Peter J. Roach, PhD, was an Indiana University distinguished professor, IU Indianapolis chancellor’s professor and professor of biochemistry and molecular biology at the Indiana University School of Medicine who passed away on March 11, 2022. His wife Anna DePaoli-Roach, PhD, established an endowed lectureship in her late husband’s name to commemorate his scientific accomplishments and to help keep his memory alive for future researchers. The opportunity was made possible thanks to generous donations from several trainees, family members, colleagues and friends to the IU Foundation in Roach’s honor.
Throughout Dr. Roach’s career, he received many awards and accolades for his impact on the field of glycogen metabolism and its regulation, which led to outstanding contributions to the pathogenesis of Lafora Disease, a deadly childhood disorder. He was a strong believer in the value of basic research and published over 200 peer-reviewed papers and held the longest-funded National Institutes of Health grant at IU for 41 years. He was also a mentor to many students, earning international recognition for his approach to student training, with 18 students earning PhD or master's degrees and 20 postdoctoral fellows studying under his direction. A summary of Dr.
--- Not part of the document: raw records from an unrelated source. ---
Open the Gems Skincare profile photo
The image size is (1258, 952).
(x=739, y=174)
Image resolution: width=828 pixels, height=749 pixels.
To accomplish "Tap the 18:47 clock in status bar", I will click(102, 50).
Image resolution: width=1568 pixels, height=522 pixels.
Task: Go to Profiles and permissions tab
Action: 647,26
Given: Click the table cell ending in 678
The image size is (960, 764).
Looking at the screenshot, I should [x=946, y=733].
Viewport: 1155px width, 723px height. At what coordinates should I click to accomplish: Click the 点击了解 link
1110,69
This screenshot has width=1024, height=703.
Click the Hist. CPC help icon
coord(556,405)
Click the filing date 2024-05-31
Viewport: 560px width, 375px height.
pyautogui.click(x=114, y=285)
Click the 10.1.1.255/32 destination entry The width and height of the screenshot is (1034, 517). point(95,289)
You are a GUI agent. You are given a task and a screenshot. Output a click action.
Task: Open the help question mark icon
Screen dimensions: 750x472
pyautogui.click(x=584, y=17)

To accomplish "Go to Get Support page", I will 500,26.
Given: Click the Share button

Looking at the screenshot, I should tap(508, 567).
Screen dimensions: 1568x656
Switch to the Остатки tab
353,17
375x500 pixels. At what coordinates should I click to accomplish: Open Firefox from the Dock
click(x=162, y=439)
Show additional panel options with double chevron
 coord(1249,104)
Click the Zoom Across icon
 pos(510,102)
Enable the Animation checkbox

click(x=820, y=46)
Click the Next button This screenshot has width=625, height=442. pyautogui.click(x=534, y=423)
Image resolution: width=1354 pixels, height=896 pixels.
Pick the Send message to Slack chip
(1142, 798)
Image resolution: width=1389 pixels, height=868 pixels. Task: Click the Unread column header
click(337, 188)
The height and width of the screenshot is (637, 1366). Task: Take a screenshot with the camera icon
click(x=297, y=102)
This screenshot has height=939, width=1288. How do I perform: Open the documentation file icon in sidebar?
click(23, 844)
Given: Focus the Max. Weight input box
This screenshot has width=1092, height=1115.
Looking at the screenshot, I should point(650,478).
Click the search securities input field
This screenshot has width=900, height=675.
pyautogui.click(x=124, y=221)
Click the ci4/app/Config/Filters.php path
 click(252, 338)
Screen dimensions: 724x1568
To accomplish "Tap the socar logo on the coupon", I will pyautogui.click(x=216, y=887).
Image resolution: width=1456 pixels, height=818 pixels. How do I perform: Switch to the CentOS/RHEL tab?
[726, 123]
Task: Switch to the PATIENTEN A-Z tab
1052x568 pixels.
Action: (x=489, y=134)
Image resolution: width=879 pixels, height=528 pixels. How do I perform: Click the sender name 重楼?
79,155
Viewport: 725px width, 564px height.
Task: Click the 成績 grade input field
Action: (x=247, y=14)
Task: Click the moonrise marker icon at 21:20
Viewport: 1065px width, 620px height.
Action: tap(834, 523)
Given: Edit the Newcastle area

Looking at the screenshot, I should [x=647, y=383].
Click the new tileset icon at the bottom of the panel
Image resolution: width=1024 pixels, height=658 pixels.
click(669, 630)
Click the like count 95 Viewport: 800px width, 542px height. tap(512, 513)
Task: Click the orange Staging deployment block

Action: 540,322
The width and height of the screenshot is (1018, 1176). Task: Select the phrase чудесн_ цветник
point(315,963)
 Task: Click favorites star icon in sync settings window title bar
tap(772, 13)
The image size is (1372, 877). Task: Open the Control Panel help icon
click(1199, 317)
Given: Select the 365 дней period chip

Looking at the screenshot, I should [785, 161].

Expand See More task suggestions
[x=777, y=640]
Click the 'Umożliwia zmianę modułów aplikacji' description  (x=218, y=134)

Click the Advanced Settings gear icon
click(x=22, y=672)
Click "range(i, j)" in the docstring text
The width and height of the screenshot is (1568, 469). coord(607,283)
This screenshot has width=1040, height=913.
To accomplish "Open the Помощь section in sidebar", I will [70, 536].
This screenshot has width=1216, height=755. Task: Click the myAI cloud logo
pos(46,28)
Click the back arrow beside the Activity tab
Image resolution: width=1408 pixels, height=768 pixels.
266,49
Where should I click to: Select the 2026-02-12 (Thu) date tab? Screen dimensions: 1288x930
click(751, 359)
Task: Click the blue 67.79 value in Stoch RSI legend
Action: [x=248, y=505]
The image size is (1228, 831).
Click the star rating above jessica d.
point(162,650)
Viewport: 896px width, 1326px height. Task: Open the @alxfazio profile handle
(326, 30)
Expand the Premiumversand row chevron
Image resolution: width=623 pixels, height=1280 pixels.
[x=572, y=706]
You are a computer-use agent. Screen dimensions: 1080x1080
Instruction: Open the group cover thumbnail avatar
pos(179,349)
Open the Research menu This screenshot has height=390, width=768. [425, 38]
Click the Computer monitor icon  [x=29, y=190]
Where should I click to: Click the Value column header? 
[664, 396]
Roach’s incredible contributions to science was published in Cell Metabolism in July 2022.
Dr. Susan Taylor received her BA in biochemistry from the University of Wisconsin and her PhD in physiological chemistry from Johns Hopkins University. After a postdoctoral fellowship at the Medical Research Council Laboratory of Molecular Biology in Cambridge, England, she worked as a postdoc at the University of California San Diego where she joined the faculty and rose to the rank of full professor.
She is a distinguished professor of chemistry and biochemistry, a distinguished professor of pharmacology, a member of the National Academy of Sciences and a past Howard Hughes Medical Institute Investigator.
She was president of the American Society of Biochemistry and Molecular Biology and served on the National Institutes of Health General Medicine Council and on the scientific advisory board of the National Heart, Lung and Blood Institute, National Institute of Diabetes and Digestive and Kidney Diseases, National Cancer Institute and National Institute of Child Health and Human Development. She is a member of the National Academy of Sciences, American Academy of Arts and Sciences, Institute of Medicine, National Academy of Inventors, and a fellow of the American Academy of Arts & Sciences. She won the Gavin Olin Medal from the American Chemical Society in 2001, the Federation of American Societies for Experimental Biology Excellence in Science Award in 2009, the Vanderbilt Prize in Biomedical Sciences in 2009, the Centennial Medal from the Biochemical Society in 2014, the American Society for Biochemistry and Molecular Biology Earl and Thressa Stadtman Distinguished Scientist Award in 2017, the American Society for Biochemistry and Molecular Biology Herbert Tabor Award in 2022, and was an International Union of Biochemistry and Molecular Biology Jubilee Award Lecturer in 2022.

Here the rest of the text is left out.